First ever study of Albania’s environment shocks United Nations experts

A new study by the United Nations Environment Programme (UNEP) has revealed five extremely contaminated ‘hot spots’ and has reportedly shocked some of the experts involved in the study.


While attention has been focused on the problems of neighbouring former and present-day Yugoslavia, the environmental devastation in tiny Albania, sealed off for 50 years and for a long time by far the poorest country in Europe, has just been brought to light by the UNEP in the first ever study of the nation’s environment. The report, released on 26 April, shows that five sites nationwide are in need of ‘immediate remedial action’, while a further four have been identified as “serious environmental threats requiring urgent attention”. The situation is so serious that some UN staff were said to be “shocked” by what they discovered.

One of the most hazardous sites encountered is in Albania’s biggest port, Durres, where a several-square-kilometre area is severely contaminated by hazardous chemical and residues from a former chemical plant, a waste dump, and an abandoned chemical storage site. Here thousands of citizens who have recently arrived from other areas of Albania are living amidst and around toxic contamination and “grave risks are being posed to human health, ground water, and marine habitat”, with 20,000 tonnes of chemicals under a thin layer of soil.

Residents even live in a former lindane store, saying that on hot days they have to leave their home because vapour threatens to overwhelm them. Vegetable plots on the site were found to have concentrations of lindane at up to 500 times the EU safety limit while milk from local cows is 100 times maximum recommended levels of the pesticide which causes liver and kidney failure and cancer. Pesticides from the area, together with city’s raw sewage are pumped straight into the sea, but local seafood continues to be sold.

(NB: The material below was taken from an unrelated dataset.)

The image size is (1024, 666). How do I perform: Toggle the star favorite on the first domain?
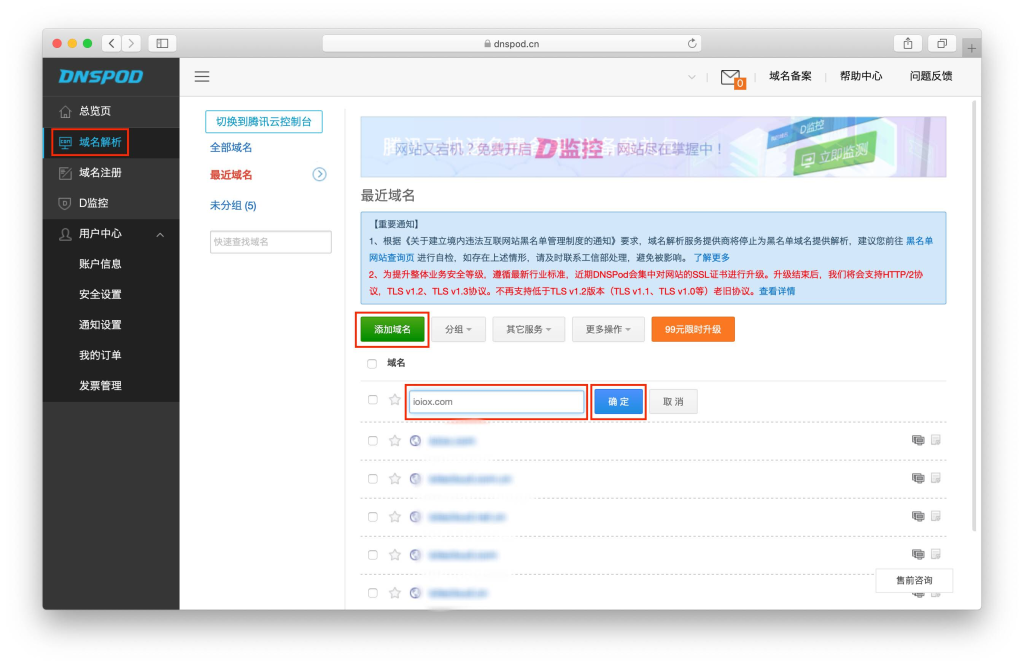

In another ‘hot spot’ at Vlore, a holiday resort, there is 1,000 times the permitted level of mercury in the soil and on the beach, because of a former chlorine alkali and PVC factory. As in Durres, refugee families have moved on to the site and take advantage of free electricity and water from the factory. The UNEP says they are “living in extremely hazardous” conditions and that steps were not taken to prevent contamination of the environment by mercury sludge dumped nearby. The UNEP’s visit has prompted the city’s mayor to stop local builders stealing sand from the site to build local homes and hotels.

In the capital, Tirana, dioxins are deposited in the rain and toxic smoke from fires at the city’s main rubbish dump in Sharra. UNEP says that there is a lack of hazardous waste facilities in the country, leading it to be dumped in Sharra and dumpsite effluent is “probably leaching into the groundwater and contaminating nearby waters”.

The Patos-Marize oilfield, where there are lakes of oil from leaks, groundwater is being severely contaminated by oil from wells, pumps, pipelines and pre-treatment facilities and sulphurous gas and hydrocarbon emissions are polluting the surrounding atmosphere, poses “serious health risks” to residents. The other principal concern is the oil refinery at nearby Ballsh where large quantities of the refinery’s oil are emitted into the surrounding environment and contaminated wastewater is being discharged into a river and affecting local water supplies.

The UNEP will eventually move to clean-up operations as it did in Yugoslavia after NATO’s bombing campaign (see this month’s feature).